▸ 作業内容 1
下のターゲット指示データの行のうち、「Task: Click the move」を含む行から始まってデータの最後の行で終わる部分を、そのとおりに書き写してください。両端の行も含める。

▸ 原資料
══════

その光学系を使って人が何かを観察するのであれば、
ここでいう基準とは、人の「目」です。

現在では、光学系で得た信号をコンピュータ処理することが非常に多くなっています。
この場合、目の代わりとなる大変優れたセンサーが存在します。
それは、「CCDカメラ」です。

従って、光学測定機の光学系は、使用目的を満足するように
「CCD」を基準として設計することになります。


今、平面度を測定する光学系を設計しようと考えたとします。

測定面のサイズがCCDのサイズに投影されるようにすると、
倍率が決まります。


実は、用途と倍率が決まった時点で、光学系が大方決まってしまう関係式があります。

以下、光学系の種類に関係なく、一般的に成り立つ「倍率と開口数の関係式」を導出します。

像側と物体側の開口数をそれぞれ
  像側 : NA = sinθ
  物体側: NA’= sinθ’
とします。
(NAは、屈折率を n として、n×sinθ ですが、空気中の n=1 としています。)

レンズの径を D とします。

像側にて、
CCDから光軸に対してθでレンズに入射する光線と主面との交点を P とし、
光軸上のCCDの点からPまでの距離を L とします。

同様に物体側にて、
物体から光軸に対してθ’でレンズに入射する光線と主面との交点を P’ とし、
光軸上の物体からP’までの距離を L’ とします。

══════

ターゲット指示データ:
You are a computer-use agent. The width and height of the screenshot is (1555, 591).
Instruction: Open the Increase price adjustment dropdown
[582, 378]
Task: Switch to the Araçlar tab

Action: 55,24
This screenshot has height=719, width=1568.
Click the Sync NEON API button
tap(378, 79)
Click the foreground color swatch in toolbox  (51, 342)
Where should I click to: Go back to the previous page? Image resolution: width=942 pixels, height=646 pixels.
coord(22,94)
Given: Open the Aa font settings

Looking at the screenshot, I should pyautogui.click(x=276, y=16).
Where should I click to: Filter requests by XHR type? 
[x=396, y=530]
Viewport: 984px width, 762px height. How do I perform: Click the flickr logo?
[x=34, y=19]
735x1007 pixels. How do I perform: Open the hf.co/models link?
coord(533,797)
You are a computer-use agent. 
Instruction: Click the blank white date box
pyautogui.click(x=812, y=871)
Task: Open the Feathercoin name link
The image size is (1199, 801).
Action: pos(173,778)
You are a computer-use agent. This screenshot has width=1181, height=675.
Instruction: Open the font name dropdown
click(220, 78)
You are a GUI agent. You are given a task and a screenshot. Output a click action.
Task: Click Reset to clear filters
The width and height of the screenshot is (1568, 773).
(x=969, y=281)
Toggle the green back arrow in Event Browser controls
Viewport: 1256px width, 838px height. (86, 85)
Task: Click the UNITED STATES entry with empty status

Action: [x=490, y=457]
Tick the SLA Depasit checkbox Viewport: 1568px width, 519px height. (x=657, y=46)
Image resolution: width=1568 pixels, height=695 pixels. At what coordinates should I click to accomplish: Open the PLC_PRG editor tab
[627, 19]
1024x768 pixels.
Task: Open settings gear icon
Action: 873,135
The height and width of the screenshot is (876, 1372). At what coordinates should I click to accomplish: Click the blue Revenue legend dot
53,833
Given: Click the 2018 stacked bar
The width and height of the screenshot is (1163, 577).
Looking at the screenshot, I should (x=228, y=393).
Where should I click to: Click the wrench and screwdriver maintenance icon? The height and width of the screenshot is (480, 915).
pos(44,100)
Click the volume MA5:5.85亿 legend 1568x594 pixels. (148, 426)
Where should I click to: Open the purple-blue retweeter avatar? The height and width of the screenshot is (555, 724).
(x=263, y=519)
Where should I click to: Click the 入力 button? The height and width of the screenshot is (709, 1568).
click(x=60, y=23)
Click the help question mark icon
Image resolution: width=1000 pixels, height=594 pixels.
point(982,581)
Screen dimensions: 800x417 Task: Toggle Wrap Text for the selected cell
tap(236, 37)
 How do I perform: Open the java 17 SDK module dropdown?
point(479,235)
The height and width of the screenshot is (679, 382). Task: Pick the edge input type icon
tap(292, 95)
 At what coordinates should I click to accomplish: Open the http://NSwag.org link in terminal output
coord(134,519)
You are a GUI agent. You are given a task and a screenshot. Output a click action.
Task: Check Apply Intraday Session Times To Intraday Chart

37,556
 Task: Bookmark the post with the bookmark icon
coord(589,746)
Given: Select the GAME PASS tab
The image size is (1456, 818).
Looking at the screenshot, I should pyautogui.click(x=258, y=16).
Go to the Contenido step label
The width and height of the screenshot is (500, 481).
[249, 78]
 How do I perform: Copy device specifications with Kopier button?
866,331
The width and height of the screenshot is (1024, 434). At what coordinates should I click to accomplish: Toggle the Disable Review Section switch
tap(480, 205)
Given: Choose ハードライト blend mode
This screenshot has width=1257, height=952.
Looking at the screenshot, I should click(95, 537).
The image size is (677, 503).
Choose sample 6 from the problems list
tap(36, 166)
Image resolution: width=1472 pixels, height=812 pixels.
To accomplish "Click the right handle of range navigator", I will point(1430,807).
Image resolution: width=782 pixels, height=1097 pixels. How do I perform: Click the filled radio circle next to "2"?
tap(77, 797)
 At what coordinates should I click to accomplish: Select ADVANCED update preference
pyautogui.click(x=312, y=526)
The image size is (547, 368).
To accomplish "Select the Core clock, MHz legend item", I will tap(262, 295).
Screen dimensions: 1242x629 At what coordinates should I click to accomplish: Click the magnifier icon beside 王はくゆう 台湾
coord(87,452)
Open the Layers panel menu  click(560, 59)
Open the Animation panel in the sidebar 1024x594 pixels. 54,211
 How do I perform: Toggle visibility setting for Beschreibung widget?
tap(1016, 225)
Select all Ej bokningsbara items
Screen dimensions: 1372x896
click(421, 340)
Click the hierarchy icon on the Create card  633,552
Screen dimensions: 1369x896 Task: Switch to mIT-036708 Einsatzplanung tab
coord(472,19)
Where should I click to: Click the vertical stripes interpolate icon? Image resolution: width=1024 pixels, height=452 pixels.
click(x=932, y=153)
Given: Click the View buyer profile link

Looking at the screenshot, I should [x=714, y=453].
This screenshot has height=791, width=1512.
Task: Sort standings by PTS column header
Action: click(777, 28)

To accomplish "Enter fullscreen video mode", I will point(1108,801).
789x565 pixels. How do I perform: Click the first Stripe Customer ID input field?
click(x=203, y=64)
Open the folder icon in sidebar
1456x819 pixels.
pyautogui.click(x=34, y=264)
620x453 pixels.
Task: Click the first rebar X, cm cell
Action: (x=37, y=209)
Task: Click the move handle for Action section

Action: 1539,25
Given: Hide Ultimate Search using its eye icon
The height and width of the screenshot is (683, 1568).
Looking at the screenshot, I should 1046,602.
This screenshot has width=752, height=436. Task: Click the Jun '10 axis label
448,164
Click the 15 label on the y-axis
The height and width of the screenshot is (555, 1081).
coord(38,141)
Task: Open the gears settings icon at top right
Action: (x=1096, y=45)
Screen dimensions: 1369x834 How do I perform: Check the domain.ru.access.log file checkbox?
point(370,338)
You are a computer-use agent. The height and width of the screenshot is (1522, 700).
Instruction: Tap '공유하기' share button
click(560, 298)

══════

▸ 作業内容 2
上にある光学系の倍率と開口数についての文章を、最後の文の後から書き継ぐ。

▸ 解答 1
Task: Click the move handle for Action section

Action: 1539,25
Given: Hide Ultimate Search using its eye icon
The height and width of the screenshot is (683, 1568).
Looking at the screenshot, I should 1046,602.
This screenshot has width=752, height=436. Task: Click the Jun '10 axis label
448,164
Click the 15 label on the y-axis
The height and width of the screenshot is (555, 1081).
coord(38,141)
Task: Open the gears settings icon at top right
Action: (x=1096, y=45)
Screen dimensions: 1369x834 How do I perform: Check the domain.ru.access.log file checkbox?
point(370,338)
You are a computer-use agent. The height and width of the screenshot is (1522, 700).
Instruction: Tap '공유하기' share button
click(560, 298)

▸ 解答 2
すると、
  sinθ = D / (2L )
  sinθ’= D / (2L’)
と書き表せますので、

  L / L’= sinθ’/ sinθ = NA’/ NA

となります。
ここで、L / L’は、倍率 m になるので、

  m = NA’/ NA

という関係式が得られました。


さて、NA は解像度と焦点深度を決定してしまうということを
以前のメールマガジンで紹介致しました。
(010. 焦点深度の式の導出)

倍率 m が決まり、平面度測定の目的のために NA’を小さく取ると、
像側の NA も決定してしまい、解像度が決まってしまいます。
つまり、横分解能が犠牲になります。

しかし、平面度を測定するという目的には、むしろ好都合です。
表面形状から平面度を解析するには、
空間周波数の高い成分をフィルタリングする必要があるからです。


もし、平面度と粗さのどちらも測定したい場合は、
それぞれの目的にあった測定機を用意する必要があります。

粗さ測定機のデータをつなぎ合わせたところで、平面度の測定はできません。
それらしい結果を作ることはできるかもしれませんが、
実際何を測定しているのか分からなくなります。

平面度測定機で、単にレンズの倍率を上げても粗さは測定できません。
NA’が一定なら、m が大きくなった分、NAが小さくなり、逆に解像度が落ちます。


目的に合った測定機をご紹介するのも我々エスオーエルの仕事です。

サンプル測定やデモ測定も承っておりますので、
お気軽にお問合せ下さい。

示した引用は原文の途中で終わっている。